Special or Limited Power of Attorney
A special or limited power of attorney only grants certain powers to the agent. In addition to this, these powers are also only restricted to a specific area. For example, the agent can only deal with the principal’s real estate properties, or only with his/her medical decisions.
Springing Durable Power of Attorney
A springing power of attorney is present in some states in the U.S.A. This type of power of attorney is only active when a specific event takes place. An example of this could be in a situation when the principal becomes disabled.
Choosing a Power of Attorney
A POA gives a great amount of authority and responsibility to a specific person. In the case of a medical POA, you are literally giving someone the power to make life or death decisions for you. Moreover, you would also be handing over your personal financial accounts, assets and other such details to a single person. Therefore, you need to make sure that you completely trust this person with your life. You must select your agent after giving it some thought. Moreover, it should be someone you trust a lot so that he/she can make sure your wishes are granted and no expense is spared.
It is quite essential to name an individual who is both reliable and fit to fill in as your agent. This individual will act with the same legal power you would have, so any errors made by your agent might be exceptionally hard to address. In addition to this, contingent upon the degree of the forces you award, the potential of self dealing. An agent will be free to access your financial balances, will have the power to make endowments, transfer your assets, and will also possess the authority to sell your property.

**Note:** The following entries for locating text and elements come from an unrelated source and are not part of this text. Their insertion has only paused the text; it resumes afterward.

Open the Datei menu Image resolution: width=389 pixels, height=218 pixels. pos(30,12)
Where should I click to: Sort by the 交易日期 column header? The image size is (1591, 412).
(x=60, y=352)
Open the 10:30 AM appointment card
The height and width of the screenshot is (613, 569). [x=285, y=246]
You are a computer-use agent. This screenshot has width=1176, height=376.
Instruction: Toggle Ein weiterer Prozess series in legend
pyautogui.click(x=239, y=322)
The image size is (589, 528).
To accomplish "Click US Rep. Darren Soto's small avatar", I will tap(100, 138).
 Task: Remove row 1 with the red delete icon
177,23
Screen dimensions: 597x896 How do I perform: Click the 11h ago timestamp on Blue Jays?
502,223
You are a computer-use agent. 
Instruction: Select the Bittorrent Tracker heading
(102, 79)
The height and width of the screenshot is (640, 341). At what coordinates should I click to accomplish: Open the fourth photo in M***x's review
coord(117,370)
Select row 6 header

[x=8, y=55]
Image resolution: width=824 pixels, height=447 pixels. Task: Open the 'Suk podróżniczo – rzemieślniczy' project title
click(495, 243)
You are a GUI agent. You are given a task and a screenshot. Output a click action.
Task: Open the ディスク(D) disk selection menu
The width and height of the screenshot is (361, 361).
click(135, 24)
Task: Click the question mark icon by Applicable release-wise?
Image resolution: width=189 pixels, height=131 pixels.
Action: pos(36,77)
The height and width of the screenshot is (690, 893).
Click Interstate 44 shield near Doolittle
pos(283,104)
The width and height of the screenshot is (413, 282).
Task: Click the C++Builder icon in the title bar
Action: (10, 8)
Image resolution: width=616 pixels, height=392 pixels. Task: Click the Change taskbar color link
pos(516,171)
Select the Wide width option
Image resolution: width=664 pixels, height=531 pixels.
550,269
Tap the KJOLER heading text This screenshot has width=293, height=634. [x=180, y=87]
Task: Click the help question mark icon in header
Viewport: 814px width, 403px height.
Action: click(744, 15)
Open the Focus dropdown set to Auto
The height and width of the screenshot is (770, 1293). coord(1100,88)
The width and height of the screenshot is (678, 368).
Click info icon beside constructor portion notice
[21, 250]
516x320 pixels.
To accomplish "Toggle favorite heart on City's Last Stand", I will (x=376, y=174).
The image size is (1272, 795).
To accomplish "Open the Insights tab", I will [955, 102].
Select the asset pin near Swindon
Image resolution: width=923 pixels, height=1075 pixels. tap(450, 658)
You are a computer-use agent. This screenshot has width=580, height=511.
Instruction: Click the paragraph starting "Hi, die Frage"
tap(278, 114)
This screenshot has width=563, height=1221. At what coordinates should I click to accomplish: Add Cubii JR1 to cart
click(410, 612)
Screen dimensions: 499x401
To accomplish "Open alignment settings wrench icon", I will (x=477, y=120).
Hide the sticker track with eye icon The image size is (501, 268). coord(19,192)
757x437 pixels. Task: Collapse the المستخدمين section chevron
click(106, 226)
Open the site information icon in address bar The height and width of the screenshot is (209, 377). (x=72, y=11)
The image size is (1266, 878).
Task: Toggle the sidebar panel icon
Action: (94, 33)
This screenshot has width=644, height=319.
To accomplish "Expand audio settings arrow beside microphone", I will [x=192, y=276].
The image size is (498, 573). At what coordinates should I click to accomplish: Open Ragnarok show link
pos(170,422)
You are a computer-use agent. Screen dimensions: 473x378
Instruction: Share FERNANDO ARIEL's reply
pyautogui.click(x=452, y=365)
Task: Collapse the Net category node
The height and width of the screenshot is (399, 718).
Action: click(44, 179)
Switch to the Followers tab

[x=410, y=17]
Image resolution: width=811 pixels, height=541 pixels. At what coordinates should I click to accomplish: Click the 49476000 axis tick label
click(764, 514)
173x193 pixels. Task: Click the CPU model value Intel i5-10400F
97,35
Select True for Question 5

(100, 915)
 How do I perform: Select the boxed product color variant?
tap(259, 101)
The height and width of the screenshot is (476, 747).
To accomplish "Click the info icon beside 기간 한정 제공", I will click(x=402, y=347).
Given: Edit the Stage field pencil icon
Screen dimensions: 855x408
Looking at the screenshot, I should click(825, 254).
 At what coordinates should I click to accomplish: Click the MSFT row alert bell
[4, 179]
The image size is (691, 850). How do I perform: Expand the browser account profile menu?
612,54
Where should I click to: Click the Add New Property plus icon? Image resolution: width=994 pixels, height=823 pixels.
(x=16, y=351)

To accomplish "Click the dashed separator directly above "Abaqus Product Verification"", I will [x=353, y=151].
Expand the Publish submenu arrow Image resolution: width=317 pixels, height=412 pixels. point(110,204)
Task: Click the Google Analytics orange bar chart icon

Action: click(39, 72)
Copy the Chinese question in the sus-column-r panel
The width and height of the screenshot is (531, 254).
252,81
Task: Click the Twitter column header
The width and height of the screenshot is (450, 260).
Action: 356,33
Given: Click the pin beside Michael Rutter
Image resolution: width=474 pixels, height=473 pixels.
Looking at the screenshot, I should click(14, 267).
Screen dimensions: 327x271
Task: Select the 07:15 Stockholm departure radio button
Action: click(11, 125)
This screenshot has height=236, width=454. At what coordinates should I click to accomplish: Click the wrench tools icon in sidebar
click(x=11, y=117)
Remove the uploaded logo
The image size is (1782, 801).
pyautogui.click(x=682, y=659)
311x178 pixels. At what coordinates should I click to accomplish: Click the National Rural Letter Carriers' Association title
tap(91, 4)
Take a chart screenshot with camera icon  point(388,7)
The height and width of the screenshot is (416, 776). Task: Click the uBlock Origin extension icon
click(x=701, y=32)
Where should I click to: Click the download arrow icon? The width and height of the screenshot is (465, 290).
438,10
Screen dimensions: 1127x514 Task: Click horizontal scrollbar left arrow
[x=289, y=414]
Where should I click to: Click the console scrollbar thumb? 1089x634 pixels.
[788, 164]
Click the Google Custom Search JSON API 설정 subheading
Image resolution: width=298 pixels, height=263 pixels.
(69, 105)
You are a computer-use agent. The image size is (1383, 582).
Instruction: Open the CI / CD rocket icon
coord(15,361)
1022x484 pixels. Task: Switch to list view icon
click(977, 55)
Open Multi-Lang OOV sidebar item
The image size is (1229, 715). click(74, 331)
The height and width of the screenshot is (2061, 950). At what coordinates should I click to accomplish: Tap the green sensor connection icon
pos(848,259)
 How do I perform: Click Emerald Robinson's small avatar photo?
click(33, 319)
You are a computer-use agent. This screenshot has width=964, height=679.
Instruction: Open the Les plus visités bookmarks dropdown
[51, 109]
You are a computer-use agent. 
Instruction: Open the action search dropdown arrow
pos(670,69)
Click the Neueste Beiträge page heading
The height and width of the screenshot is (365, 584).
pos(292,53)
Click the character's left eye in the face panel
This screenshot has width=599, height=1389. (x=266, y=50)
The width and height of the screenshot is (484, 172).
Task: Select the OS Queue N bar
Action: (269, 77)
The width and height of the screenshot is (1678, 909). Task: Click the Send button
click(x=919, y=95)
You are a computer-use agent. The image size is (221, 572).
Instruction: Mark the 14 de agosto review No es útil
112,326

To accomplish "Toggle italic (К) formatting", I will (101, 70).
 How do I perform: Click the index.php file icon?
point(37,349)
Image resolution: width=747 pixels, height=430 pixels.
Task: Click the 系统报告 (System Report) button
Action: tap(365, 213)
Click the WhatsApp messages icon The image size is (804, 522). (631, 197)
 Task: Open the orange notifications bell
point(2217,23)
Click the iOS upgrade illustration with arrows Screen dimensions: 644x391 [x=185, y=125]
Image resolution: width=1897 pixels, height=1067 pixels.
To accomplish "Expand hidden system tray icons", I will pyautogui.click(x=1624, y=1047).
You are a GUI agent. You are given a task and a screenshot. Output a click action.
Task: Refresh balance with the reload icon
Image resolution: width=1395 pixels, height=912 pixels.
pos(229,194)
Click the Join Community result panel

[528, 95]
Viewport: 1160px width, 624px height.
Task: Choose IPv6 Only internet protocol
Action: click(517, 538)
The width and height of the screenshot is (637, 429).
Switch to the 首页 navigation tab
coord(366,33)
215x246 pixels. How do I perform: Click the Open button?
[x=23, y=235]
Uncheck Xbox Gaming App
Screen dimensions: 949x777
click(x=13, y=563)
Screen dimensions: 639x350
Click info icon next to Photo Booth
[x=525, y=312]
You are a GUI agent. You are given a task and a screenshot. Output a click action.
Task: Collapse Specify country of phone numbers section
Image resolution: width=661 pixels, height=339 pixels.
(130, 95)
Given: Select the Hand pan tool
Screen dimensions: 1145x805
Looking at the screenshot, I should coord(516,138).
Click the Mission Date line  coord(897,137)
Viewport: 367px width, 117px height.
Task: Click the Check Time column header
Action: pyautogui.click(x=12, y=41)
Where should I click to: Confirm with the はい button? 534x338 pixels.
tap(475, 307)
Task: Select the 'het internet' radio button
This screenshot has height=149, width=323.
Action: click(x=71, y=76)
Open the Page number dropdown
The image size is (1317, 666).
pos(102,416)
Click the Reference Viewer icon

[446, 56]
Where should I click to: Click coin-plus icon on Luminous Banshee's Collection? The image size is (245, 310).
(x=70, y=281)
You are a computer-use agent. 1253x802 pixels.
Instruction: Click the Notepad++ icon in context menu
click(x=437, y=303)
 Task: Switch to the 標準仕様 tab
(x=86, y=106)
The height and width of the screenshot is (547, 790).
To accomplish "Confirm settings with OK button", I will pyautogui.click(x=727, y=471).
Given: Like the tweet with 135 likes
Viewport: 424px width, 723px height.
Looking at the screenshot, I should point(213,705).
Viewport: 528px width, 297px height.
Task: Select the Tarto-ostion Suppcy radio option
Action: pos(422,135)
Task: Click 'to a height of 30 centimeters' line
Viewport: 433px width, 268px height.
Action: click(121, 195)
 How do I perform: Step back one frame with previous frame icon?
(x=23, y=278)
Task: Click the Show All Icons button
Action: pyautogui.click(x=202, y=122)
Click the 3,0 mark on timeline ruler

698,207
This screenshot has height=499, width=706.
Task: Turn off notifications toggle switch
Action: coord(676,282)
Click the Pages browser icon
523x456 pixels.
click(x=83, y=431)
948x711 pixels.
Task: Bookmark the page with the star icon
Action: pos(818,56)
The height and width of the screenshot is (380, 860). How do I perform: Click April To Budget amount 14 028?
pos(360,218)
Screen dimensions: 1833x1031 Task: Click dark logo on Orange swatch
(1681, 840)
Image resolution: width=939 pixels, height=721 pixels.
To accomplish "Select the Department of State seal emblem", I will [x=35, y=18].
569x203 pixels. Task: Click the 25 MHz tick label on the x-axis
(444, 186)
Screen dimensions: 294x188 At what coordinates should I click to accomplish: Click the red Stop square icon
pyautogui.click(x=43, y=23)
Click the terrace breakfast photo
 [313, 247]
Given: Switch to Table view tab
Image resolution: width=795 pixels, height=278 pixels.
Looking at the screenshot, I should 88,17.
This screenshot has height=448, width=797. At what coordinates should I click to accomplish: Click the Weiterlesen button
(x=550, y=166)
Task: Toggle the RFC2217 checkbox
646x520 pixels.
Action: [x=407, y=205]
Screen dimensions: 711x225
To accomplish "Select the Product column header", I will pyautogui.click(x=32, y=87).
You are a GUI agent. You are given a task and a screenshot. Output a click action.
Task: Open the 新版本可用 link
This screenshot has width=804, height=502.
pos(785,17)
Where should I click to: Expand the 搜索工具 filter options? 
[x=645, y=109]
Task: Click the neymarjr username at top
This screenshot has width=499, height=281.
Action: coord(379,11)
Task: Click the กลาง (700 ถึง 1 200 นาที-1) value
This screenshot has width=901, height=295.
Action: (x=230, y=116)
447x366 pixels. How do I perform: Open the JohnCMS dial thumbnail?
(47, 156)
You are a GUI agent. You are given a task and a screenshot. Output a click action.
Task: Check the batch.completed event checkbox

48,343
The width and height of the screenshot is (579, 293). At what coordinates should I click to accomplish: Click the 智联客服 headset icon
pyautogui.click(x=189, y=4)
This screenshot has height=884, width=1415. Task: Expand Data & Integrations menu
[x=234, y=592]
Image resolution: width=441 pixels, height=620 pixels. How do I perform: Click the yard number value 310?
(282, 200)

Your agent can be any consenting adult, and could also be someone professional such as an attorney, accountant, or banker. Moreover, your agent could also be someone from your family such as your spouse, adult child or another relative. It is always better to name a family member as your power of attorney. In this way, you don’t have to worry about trusting a stranger with personal information. In addition to this, it will also save you a lot of money that you would have otherwise given to a professional attorney.
Risks of Being a Power of Attorney
There are a lot of risks involved in being a power of attorney. These risks include:
- You will be personally accountable for the financial decisions you make.
- There could be a chance that you mess up the principal’s finances or property. You are human after all!
- If you do not read the terms and conditions of the POA thoroughly, you may end up doing something that breaches the POA agreement.
Advantages of a Power of Attorney
There are many benefits of having a trustworthy power of attorney. Some of these advantages are:
- Without a doubt, the major advantage of a POA is how favourable it is to have one. The POA can make decisions on your behalf when you are not present. Moreover, it also takes the stress away from you.
- A POA can help you when you are unable to take care of yourself. This usually occurs in situations where you are incapacitated, bedridden, or have some other medical problem.
- The adaptability of a POA, in terms of authority, the power to make decisions and time period, all make it a pretty good choice for some.
Disadvantages of a Power of Attorney
Apart from the benefits, there are also some disadvantages of a POA. These disadvantages include:
- One huge drawback of a POA is that the agent may make a few decisions that the principal would never have.
- Nobody except for the principal is overlooking what the agent does. In case something happens to the principal, the agent is all on his/her own. If the agent is somebody who is not very reliable, it could end up in him being involved in fraud or something worse.
- With the potential threat of fraud, a bank or another financial institution may not approve a power of attorney.
Now that you know all about what a power of attorney means, and what the advantages, disadvantages, and risks are, you are ready to decide whether you want a power of attorney or not.